Bartosz Witkowski - Blog.
Home About me

“Bad programmers worry about the code. Good programmers worry about data structures and their relationships.”

The above quote from Linus Torvalds made so much sense for me the first time I read it. Getting the key data structures right makes the rest of the task flow naturally.

While this quote still makes sense to me, recently I have begun to appreciate how using a good type makes everything much easier both by virtue of better reasoning and better documentation.

Note - this blog entry is language agnostic but the examples will be in scala.

Being honest

How often do you see something like:

case class Person(name: String, surname: String, age: Int)

Let’s assume that people always have a name and surname - which may not be true in real life see. There’s really not much to that class and the code seems innocuous.

But that class is a horrible lie. Do these instances make sense?

Person("Jane", "", 18)
Person("Jonh", "Doe", -1)

What does it mean for a person to have a name "" or an empty surname? What is the meaning of a negative age?

If something cannot happen we should use a type that disallows it.

Taking the name field as an example I can think of two ways for a type to enforce a precondition (in this case “there are no names that are empty strings”).

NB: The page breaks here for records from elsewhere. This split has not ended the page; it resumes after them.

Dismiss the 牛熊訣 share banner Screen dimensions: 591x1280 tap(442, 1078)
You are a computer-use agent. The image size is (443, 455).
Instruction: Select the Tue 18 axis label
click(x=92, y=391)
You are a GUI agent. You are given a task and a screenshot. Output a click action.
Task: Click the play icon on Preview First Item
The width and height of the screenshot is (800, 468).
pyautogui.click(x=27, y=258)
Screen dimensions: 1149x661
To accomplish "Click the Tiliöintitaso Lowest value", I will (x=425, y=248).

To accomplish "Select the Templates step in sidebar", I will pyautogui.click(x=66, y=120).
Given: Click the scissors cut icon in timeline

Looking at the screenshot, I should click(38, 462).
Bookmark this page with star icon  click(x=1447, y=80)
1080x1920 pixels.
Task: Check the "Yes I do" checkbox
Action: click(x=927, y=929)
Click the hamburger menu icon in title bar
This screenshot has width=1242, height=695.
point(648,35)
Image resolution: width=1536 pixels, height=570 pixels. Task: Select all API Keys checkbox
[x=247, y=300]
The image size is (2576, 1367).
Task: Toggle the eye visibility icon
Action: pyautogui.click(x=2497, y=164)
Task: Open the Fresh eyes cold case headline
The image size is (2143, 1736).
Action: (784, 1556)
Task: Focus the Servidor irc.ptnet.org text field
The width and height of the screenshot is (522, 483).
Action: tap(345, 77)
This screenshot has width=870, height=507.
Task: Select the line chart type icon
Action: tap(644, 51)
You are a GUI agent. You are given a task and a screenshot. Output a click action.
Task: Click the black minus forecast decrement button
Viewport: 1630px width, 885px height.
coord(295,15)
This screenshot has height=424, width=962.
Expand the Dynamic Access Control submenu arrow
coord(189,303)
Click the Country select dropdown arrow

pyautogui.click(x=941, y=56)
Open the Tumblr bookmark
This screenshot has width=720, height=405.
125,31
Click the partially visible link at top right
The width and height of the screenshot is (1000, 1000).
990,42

1) Create a data structure that makes lying impossible by construction e.g

case class NonEmptyString(firstChar: Char, rest: String)

2) Create a data structure with a smart “partial” constructor that doesn’t allow lying.

class NonEmptyString private (val string: String)
object NonEmptyString {
  def apply(string: String): Option[NonEmptyString] = {
    if (strig.isEmpty) None
    else               Some(NonEmptyString(string))
  }
}

“Traditionally”, the second example might be done with assertions (require (!string.empty)) but throwing exceptions makes the code hard to reason about.

A better Person class could look like this:

case class Person(name: NonEmptyString, surname: NonEmptyString, age: UInt)

While impossible instances of the Person now cannot be constructed this class is still not perfect. Does it makes sense for some person to be UInt.MaxValue years old? 2000? 500? Does it make sense to limit the age to 200? We can add further limitations to Age to make sure that we operate on data that is not only possible but also makes sense.

Thinking about what values should be allowed in a data type makes one aware that commonly we ignore the “bad apples” and nonsensical cases. While it is an extereme position I think that in most cases using primitive data types like Int, Double, String, Long etc should not be seen in domain specific data types.

Keeping count.

We say that some type $A$ has $n$ inhabitants - concrete values that a varible of that type may have. In scala the boolean type has two inhabitants true and false. Longs have $2^{64}$ values. For a more in-depth article see this: The algebra of algebraic data types

Keeping count of the inhabitants of the type and using as much inhabitants as needed makes the usage clear.

The java Comparable interface is uniquely horrible. Why does an operation that only has three values - a > b, a = b, a < b returns a type with $2^{32}$ inhabitants? Why does a < b have 2147483648 possible values? Having more inhabitants then there are possibilities detracts from the real meaning.

Other common deficiency is using an Int to pass a Char and signaling -1 by end of file. Why not use:

sealed abstract class Read
case class ReadChar(c: Char) extends Read
object Eof extends Read

The meaning is clear and we don’t have to worry about millions of unused values.

Another place where it’s worth to count the inhabitants are data types with optional values. Keeping to the Person example I’ve often seen code that looks like:

case class Person(
   name: NonEmptyString,
   surname: NonEmptyString,
   age: UInt,
   maleSpecificData: Option[MaleSpecificData],
   femaleSpecificData: Option[FemaleSpecificData])

Looking only at maleSpecificData and femaleSpecificData fields we can count 4 variants (None, None), (None, Some(y)), (Some(x), None), (Some(x), Some(y)).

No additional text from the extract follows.